Flindersia dissosperma, commonly known as scrub leopardwood, is a species of small tree in the family Rutaceae and is endemic to eastern-central Queensland, Australia. It usually has pinnate leaves with between three and five elliptical to egg-shaped leaves, panicles of white to cream-coloured flowers and fruit studded with rough points.

==Description==
Flindersia dissosperma is a tree that typically grows to a height of 10 m. The leaves are arranged in opposite pairs, 15–630 mm long, and are usually pinnate with between three and five elliptical to egg-shaped leaflets with the narrower end towards the base. The leaflets are 6–37 mm long, 2–8 mm wide, the rachis of the leaf winged and the leaflets sessile. The flowers are arranged in panicles 20–90 mm long and there are usually at least a few male-only flowers. The sepals are 1–1.5 mm long and the petals white to cream-coloured and 3–3.5 mm long. Flowering occurs from August to October and the fruit is a woody capsule 20–30 mm long containing winged seeds 15–18 mm long.

==Taxonomy==
Scrub leopardwood was first formally described in 1857 by Ferdinand von Mueller who published the description in Hooker's Journal of Botany and Kew Garden Miscellany and gave the plant the name Strzeleckya dissosperma. In 1929, Karel Domin changed the name to Flindersia dissosperma in Bibliotheca Botanica.
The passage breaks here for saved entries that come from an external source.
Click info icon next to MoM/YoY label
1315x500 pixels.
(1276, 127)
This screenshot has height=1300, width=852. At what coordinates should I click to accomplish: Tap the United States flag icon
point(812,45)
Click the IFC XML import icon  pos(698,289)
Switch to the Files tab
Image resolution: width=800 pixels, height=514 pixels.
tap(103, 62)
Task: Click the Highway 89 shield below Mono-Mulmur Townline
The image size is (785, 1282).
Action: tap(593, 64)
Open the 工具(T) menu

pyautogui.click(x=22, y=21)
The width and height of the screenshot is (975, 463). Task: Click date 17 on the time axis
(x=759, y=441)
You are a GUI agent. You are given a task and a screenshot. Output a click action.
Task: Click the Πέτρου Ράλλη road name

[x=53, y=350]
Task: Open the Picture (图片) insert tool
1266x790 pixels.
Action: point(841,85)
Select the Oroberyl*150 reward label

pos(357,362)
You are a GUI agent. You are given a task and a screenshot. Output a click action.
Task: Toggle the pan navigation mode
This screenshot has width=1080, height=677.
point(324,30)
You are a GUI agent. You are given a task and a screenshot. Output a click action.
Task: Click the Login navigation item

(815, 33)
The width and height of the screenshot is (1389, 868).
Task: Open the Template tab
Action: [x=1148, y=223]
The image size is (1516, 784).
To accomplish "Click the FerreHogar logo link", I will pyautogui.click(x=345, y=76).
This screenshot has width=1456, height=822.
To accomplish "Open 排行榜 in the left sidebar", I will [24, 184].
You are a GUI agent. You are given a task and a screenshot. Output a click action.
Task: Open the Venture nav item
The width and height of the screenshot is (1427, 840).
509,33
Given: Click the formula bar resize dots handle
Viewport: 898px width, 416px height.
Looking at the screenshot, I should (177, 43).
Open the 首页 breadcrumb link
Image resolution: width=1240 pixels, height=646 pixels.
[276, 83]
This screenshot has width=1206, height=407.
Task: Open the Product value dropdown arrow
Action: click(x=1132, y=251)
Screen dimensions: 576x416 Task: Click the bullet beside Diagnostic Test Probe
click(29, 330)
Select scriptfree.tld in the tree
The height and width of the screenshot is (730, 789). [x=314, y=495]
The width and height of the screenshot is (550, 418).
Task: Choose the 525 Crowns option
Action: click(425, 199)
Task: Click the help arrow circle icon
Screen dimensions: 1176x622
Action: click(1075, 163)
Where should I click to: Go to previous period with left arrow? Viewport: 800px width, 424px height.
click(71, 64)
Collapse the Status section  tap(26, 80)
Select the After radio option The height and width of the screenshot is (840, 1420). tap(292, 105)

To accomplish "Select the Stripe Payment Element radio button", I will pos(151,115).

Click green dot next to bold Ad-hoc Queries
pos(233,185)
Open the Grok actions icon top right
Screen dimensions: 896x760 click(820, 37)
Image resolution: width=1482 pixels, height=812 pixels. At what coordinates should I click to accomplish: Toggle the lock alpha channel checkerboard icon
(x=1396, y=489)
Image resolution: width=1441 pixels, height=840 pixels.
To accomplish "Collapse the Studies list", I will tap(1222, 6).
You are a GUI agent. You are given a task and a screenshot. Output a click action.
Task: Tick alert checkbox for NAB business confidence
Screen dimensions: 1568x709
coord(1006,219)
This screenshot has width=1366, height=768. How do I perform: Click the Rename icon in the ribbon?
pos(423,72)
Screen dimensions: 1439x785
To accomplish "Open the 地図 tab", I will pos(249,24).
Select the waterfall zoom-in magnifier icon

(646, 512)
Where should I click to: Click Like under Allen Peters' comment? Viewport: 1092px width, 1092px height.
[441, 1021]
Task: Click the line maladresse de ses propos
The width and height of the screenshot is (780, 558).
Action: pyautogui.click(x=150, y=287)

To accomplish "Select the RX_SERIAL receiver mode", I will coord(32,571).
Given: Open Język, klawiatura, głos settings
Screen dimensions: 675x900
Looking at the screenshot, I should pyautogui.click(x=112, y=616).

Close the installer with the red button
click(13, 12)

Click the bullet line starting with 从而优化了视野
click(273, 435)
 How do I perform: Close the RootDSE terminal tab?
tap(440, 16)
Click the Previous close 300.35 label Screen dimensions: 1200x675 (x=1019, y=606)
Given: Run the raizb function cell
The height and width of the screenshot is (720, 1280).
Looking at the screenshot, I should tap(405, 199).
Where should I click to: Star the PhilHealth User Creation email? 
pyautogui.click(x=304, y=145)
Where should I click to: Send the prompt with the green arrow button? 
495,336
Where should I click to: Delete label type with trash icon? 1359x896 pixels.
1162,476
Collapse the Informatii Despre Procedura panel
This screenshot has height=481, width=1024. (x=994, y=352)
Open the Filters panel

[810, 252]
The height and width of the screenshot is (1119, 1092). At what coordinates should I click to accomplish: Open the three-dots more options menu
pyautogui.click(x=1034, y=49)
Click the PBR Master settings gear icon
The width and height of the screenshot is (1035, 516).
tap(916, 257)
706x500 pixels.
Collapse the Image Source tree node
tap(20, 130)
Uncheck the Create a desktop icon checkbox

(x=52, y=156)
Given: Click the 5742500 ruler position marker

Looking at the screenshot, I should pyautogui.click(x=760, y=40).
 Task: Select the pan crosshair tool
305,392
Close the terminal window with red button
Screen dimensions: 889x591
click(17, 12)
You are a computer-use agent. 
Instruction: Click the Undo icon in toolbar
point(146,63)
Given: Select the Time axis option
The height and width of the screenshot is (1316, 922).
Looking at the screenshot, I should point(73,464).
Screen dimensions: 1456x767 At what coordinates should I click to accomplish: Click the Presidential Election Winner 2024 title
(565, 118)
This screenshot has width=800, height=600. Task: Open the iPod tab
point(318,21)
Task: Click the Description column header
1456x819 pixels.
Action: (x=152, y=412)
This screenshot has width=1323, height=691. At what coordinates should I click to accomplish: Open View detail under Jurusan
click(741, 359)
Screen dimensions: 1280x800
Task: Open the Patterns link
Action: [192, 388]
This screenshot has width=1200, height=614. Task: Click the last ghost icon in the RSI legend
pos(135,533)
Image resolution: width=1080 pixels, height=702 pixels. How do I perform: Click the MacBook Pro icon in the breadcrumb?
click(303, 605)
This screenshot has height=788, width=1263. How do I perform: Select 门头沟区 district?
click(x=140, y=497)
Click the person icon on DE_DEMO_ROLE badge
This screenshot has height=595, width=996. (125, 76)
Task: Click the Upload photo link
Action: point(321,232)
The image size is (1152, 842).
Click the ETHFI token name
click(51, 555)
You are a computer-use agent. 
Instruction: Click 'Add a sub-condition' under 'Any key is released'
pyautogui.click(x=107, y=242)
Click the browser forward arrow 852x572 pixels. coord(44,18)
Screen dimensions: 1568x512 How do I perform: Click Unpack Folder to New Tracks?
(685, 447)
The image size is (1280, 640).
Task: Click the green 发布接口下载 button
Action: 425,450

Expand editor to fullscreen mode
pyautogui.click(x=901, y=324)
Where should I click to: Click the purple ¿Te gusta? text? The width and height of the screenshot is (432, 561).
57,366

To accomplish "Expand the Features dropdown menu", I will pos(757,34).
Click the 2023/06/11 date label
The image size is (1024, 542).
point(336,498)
==Distribution and habitat==
Scrub leopardwood mainly grows in dry scrub, often with brigalow (Acacia harpophylla) and poplar box (Eucalyptus populnea). It is found in east-central Queensland from near Charters Towers to near Springsure.

==Conservation status==
Flindersia dissosperma is classified as of "least concern" under the Queensland Government Nature Conservation Act 1992.